To: Supt. Ed Graff, Cabinet,
cc: Minneapolis Public Schools Board of Education
Since our initial letter to MPS we have had multiple conference calls with parents, teachers, literacy specialists, Dyslexia advocacy groups, Groves Academy and a partner school, MDE, and other community members who are concerned about literacy instruction.
Emily Hanford was interviewed this weekend. She has spent the last four years reporting on early literacy instruction for American Public Media. She commented that while researchers have figured out how to get 90-95% of students as “decent” readers, what is settled science in the research community is still in its infancy as to how to bring that into practice into a school district or classroom.
Conversations with parents in neighboring districts shared with us the same concerns about literacy instruction. There is a growing chorus for districts to examine how we teach children to read: Emily Hanford’s reporting, state legislatures across the country passing laws to support early literacy, and a growing number of lawsuits where districts are being sued for failure to teach children how to read.
Minneapolis Public Schools has the opportunity to take a leadership position in Minnesota if our Board, District, and community are willing to prioritize early literacy.

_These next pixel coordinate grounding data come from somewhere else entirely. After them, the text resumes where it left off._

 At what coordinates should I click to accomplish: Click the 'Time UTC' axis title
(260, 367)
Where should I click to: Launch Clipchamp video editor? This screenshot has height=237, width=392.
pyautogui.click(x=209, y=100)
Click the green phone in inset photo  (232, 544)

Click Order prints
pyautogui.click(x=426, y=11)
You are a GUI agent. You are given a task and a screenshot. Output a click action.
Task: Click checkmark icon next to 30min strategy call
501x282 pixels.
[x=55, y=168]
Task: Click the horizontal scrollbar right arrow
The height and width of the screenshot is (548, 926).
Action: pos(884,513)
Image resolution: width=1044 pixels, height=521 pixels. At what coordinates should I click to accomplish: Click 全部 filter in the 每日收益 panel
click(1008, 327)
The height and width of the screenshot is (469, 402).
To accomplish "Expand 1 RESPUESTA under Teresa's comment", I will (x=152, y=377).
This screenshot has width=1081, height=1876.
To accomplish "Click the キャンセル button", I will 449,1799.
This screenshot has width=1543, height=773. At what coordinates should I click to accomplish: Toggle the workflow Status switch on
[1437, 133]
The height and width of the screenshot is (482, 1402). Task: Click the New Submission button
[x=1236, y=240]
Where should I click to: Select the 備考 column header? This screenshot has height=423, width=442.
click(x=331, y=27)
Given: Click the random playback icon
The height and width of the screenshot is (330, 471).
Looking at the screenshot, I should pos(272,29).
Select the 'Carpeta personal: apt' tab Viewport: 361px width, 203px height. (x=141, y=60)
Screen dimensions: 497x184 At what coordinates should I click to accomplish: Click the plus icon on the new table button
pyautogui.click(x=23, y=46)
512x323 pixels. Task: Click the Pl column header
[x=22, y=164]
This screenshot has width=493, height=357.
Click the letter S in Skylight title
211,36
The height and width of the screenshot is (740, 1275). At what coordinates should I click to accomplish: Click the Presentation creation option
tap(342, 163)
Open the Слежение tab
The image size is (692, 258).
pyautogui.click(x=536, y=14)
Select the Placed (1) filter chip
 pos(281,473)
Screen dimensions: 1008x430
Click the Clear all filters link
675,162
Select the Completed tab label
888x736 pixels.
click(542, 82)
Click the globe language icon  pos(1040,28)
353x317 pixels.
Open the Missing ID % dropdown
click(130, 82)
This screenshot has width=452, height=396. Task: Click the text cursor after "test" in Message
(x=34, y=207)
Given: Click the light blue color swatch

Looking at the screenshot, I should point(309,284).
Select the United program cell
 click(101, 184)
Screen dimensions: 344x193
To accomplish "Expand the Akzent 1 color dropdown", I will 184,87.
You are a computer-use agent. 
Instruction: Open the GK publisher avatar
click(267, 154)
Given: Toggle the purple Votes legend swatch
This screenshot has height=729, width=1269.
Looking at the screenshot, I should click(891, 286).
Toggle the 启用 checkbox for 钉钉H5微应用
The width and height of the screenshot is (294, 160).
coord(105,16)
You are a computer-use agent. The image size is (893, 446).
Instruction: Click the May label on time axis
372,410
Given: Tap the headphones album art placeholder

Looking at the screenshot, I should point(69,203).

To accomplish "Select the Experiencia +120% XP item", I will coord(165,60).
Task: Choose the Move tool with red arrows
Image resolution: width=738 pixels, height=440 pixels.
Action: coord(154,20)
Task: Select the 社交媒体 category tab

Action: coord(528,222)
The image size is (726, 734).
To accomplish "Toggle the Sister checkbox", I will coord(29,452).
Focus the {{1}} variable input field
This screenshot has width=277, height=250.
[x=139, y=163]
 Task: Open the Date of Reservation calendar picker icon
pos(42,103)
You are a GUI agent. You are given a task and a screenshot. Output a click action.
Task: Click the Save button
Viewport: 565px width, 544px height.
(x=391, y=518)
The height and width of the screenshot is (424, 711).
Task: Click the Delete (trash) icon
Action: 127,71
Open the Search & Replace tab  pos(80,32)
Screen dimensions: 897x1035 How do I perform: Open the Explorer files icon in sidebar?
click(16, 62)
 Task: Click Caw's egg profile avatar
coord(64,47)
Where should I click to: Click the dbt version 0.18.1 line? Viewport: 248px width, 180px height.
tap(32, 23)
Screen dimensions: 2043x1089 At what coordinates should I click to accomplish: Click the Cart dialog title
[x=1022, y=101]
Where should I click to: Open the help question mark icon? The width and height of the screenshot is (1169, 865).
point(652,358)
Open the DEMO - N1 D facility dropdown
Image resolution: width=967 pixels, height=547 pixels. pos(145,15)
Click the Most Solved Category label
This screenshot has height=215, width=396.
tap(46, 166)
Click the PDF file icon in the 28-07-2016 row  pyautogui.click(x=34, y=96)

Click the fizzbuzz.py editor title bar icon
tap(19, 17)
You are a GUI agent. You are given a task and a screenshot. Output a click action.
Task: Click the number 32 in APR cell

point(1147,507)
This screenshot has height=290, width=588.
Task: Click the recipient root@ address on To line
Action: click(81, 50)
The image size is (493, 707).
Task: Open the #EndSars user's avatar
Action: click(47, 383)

The public comments made by our advocacy group that MPS is teaching children to be “poor readers” was based on the Fast eReading data showing after a year of instruction the number of proficient SOC readers drops by 36%, the testimonials from parents, conversations with teachers and advocates, and the body of research on how to teach children how to read.
Recommendations:
The Simple View of Reading breaks Reading Comprehension into a formula of RC = Decoding x Language Comprehension. The scope of our initial communication focused on the new MN Dyslexia screening and identification law that is based on the decoding side of the equation. Ultimately, we know that to be successful readers students need to learn how to decode text and use their vocabulary and background knowledge to comprehend text and grow as lifelong learners.
We know this is a massive multi-year undertaking that requires significant resources, technical expertise, and buy in across the organization and from the community.
Our recommendation breaks this task down into two components:
MPS Academic’s department partners with community, teachers, schools, MFT, community organizations to build out a culturally relevant, sequenced K-12 knowledge based liberal arts curriculum that educates our children in the sciences, social sciences, arts, history, etc.
MPS finds a partner organization that can bring in high level technical expertise around teaching foundational decoding skills.
In conjunction with partner organization(s) MPS develops plans to:
Train and provide ongoing PD for elementary teachers on core literacy instruction
Train all teachers on locating, identifying, informing guardians, students who are struggling readers or those with “characteristics of dyslexia”.
Train teachers on data-based decision making and interventions to address skill gaps
Train specialists and special ed teachers to provide higher levels of evidence-based support to struggling readers
Implement explicit, systematic, multisensory evidence-based curriculum
Align district policies and practices with MN State Law(s) and MDE ELA standards
Develop notification assessment reporting system for parents/guardians to educate them when students are being identified and actionable areas beyond their quartile ranking.
Ongoing review and refinement of practices that can be shared across the organization.
We would be happy to have a conference call with anyone that would like to discuss this letter further. Please let us know.
Sincerely,
Sara Spafford Freeman David Weingartner
For more information visit: www.academicsadvocacy.org
or join our Academics Advocacy Facebook Group for a conversation on academics in MPS.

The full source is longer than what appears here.